Print exactly the lines below between the line holding "Blog (105, 2105)" and the line holding "[Slide left] (123, 642)", inclusive, and nothing more.

■ Extracted entries ■
○ ○ ○ ○ ○ ○ ○

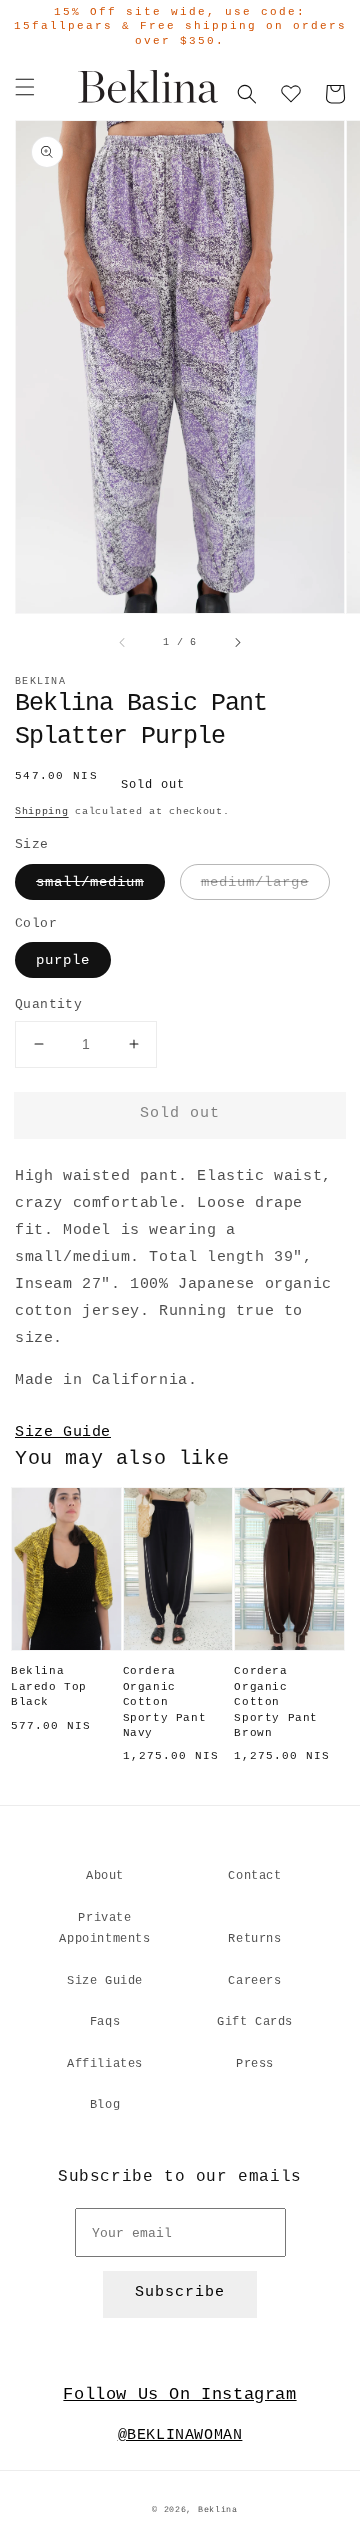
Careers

○ ○ ○ ○ ○ ○ ○

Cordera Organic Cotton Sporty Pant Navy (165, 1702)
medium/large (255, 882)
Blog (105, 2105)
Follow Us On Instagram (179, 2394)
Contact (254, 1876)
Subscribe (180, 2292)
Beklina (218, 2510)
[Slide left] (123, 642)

○ ○ ○ ○ ○ ○ ○

■ Solution to this exercise ■
Blog (105, 2105)
Follow Us On Instagram (179, 2394)
Contact (254, 1876)
Subscribe (180, 2292)
Beklina (218, 2510)
[Slide left] (123, 642)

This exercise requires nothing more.